Dix ans après la «loi sur le foulard», le débat sur la laïcité à l’école reste très sensible

Faustine Vincent

— 

DURAND FLORENCE/SIPA

Adoptée dans un climat passionnel le 15 mars 2004, la loi sur l’interdiction du port de signes religieux à l’école aura dix ans samedi. Où en est-on aujourd’hui ?
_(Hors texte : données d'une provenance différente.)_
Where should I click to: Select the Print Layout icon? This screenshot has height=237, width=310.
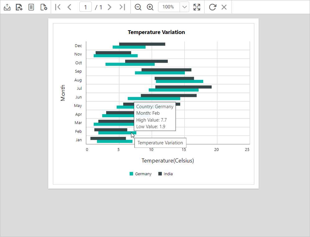point(31,7)
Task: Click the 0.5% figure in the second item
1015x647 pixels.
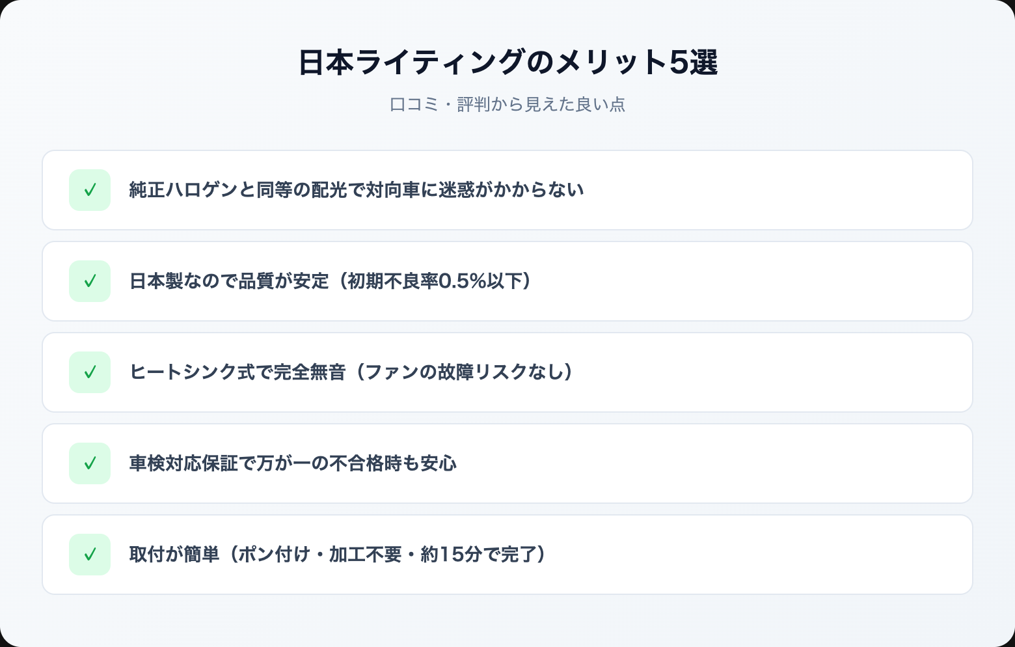Action: 463,281
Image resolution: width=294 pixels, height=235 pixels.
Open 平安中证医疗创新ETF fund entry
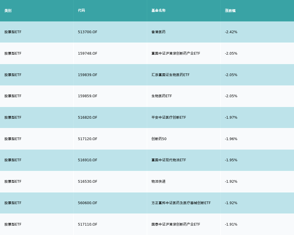coord(169,118)
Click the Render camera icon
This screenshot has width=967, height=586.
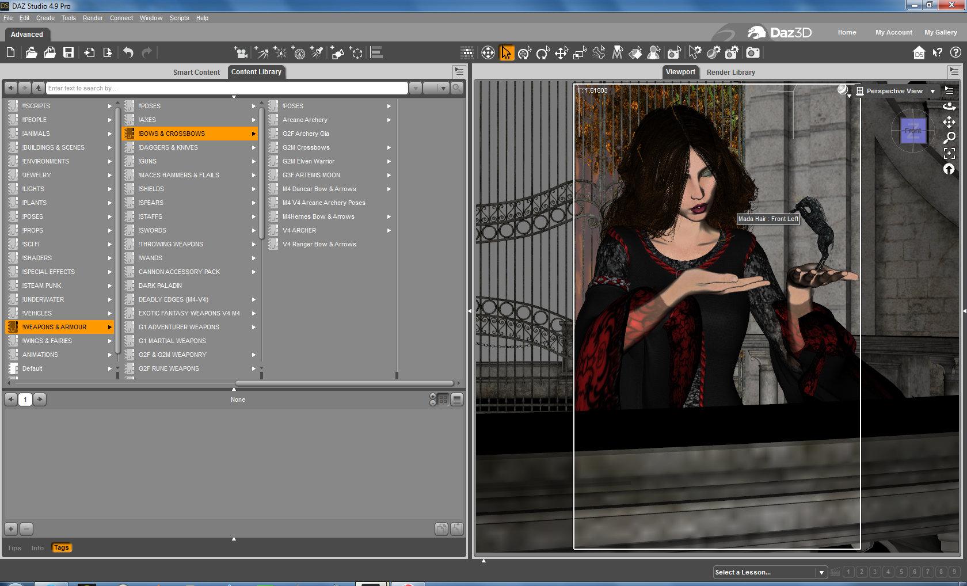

«Jusqu’à présent, le bilan est plutôt positif, estime Nicolas Cadène, rapporteur général auprès de l’Observatoire de la laïcité. Le moindre problème fait beaucoup de bruit et peut être explosif, mais en réalité il y a très peu de cas.» 
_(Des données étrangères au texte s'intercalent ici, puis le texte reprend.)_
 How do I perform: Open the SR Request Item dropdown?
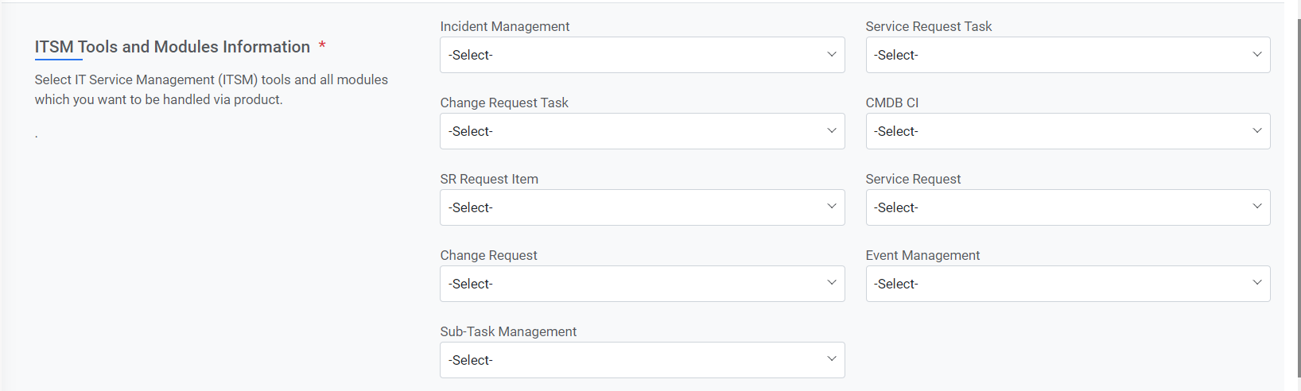coord(641,207)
«Les chiffres parlent d’eux-mêmes»

Un rapport d’étape de l’observatoire, publié en juin 2013, relève qu’à la rentrée scolaire 2004-05, on avait recensé 639 signes religieux à l’école, contre le double l’année précédente, avant la loi. Dans 96 cas, les élèves ont volontairement quitté leur établissement pour se tourner vers le privé, l’enseignement par correspondance ou à l’étranger. Cette même année, 47 exclusions ont été prononcées, dont 28 ont fait l’objet d’un recours devant le tribunal administratif, les autres élèves ayant accepté de retirer le signe ou la tenue incriminée [l’exclusion intervient si le dialogue, inscrit dans la loi, a échoué].
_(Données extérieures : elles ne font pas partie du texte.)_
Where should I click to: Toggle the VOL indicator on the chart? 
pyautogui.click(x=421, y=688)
En 2005-06, trois élèves ont fait un recours pour exclusion, puis deux l’année suivante, et aucune ensuite. Les exclusions n’ont quant à elles pas été comptabilisées après 2004. «Les chiffres parlent d’eux-mêmes», assure Jean-Paul Delahaye, directeur général de l’enseignement scolaire du ministère de l’Education nationale. Il vante le bilan «très positif» d’une loi qui «ne vise aucune religion en particulier». «Elle a été un facteur d’apaisement», insiste-t-il.

Un rapport commandé par le ministère doit être rendu mi-avril pour faire un bilan complet des dix ans de la loi. En attendant, les échos remontant des collèges et lycées publics semblent indiquer qu'elle est appliquée sans heurt. «On n’a pas de remontée là-dessus, note Paul Raoult, président de la FCPE (syndicat des parents d'élèves). Le climat s’est dépassionné. Ça se passe bien sur le terrain».

Même son de cloche auprès du syndicat des enseignants du second degré (SNES). «La loi est rapidement entrée dans les mœurs», explique Frédérique Rolet, sa porte-parole. La phase obligatoire de dialogue entre l’élève, les parents et le chef d’établissement a joué un rôle crucial. Dans l’écrasante majorité des cas, ce dialogue a permis de dénouer les conflits.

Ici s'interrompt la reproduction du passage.